Write out the data below exactly, beginning with the first line and ending once the line that has "Grab the splitter" is written.
※
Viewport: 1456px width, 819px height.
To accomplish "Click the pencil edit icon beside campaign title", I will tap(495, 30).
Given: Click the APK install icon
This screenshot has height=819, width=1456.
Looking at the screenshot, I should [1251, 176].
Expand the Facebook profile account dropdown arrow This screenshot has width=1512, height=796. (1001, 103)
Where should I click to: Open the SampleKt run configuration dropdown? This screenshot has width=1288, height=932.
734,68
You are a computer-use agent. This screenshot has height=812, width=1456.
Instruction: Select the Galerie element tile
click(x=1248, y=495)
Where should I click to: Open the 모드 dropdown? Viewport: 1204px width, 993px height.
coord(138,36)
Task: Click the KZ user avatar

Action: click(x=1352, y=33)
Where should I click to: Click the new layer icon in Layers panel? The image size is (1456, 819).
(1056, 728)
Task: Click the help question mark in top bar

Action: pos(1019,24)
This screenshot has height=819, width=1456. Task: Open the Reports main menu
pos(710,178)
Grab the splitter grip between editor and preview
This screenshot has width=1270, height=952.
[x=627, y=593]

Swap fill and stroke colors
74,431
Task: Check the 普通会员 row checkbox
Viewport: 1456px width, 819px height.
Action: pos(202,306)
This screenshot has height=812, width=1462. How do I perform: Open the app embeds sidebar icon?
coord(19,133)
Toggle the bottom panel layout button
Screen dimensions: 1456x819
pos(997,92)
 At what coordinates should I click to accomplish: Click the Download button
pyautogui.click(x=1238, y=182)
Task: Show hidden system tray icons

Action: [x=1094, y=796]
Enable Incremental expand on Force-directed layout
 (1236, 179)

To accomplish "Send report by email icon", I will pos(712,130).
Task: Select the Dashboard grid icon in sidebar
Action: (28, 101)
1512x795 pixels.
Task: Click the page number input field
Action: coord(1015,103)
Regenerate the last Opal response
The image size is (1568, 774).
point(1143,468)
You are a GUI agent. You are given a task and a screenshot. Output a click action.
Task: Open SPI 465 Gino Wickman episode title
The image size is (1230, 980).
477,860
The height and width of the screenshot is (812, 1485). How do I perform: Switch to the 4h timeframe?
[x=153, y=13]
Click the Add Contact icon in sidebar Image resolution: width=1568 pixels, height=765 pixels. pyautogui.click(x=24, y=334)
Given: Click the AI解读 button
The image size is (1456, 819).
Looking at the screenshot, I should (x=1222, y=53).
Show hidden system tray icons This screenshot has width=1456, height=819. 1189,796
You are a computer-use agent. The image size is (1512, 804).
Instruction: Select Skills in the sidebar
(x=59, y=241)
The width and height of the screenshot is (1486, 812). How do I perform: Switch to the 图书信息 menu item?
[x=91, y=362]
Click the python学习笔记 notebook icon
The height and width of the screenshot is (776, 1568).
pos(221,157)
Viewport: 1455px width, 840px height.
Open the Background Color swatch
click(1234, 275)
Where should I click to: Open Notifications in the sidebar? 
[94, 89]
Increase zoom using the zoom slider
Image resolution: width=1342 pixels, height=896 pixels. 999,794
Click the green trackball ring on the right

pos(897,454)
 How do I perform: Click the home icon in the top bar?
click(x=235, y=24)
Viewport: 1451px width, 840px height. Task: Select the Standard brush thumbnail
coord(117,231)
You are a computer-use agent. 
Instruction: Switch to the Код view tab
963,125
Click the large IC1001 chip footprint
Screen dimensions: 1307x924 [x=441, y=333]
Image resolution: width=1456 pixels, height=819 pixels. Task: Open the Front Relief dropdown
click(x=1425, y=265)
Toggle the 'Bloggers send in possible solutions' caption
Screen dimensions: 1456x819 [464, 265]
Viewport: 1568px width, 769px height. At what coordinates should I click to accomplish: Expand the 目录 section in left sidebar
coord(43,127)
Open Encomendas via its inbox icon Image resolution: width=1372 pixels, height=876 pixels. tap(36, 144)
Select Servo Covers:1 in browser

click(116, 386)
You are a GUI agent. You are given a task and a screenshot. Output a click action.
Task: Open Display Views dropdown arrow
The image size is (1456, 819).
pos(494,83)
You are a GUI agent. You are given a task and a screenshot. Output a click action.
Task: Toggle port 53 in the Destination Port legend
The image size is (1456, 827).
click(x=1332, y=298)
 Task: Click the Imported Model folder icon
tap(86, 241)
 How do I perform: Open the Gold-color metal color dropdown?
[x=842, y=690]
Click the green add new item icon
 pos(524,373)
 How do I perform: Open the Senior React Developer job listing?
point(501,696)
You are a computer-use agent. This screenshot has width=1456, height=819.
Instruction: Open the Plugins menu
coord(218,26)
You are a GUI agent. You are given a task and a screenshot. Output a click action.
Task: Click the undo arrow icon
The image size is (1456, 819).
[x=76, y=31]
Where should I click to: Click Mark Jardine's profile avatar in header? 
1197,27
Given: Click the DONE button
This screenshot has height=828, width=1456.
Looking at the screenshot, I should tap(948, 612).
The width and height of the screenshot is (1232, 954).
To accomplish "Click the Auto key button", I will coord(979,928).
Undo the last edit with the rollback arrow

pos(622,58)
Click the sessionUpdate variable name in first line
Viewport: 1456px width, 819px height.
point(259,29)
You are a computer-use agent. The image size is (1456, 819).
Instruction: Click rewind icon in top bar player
※
■ Task output ■
Viewport: 1456px width, 819px height.
To accomplish "Click the pencil edit icon beside campaign title", I will tap(495, 30).
Given: Click the APK install icon
This screenshot has height=819, width=1456.
Looking at the screenshot, I should [1251, 176].
Expand the Facebook profile account dropdown arrow This screenshot has width=1512, height=796. (1001, 103)
Where should I click to: Open the SampleKt run configuration dropdown? This screenshot has width=1288, height=932.
734,68
You are a computer-use agent. This screenshot has height=812, width=1456.
Instruction: Select the Galerie element tile
click(x=1248, y=495)
Where should I click to: Open the 모드 dropdown? Viewport: 1204px width, 993px height.
coord(138,36)
Task: Click the KZ user avatar

Action: click(x=1352, y=33)
Where should I click to: Click the new layer icon in Layers panel? The image size is (1456, 819).
(1056, 728)
Task: Click the help question mark in top bar

Action: pos(1019,24)
This screenshot has height=819, width=1456. Task: Open the Reports main menu
pos(710,178)
Grab the splitter grip between editor and preview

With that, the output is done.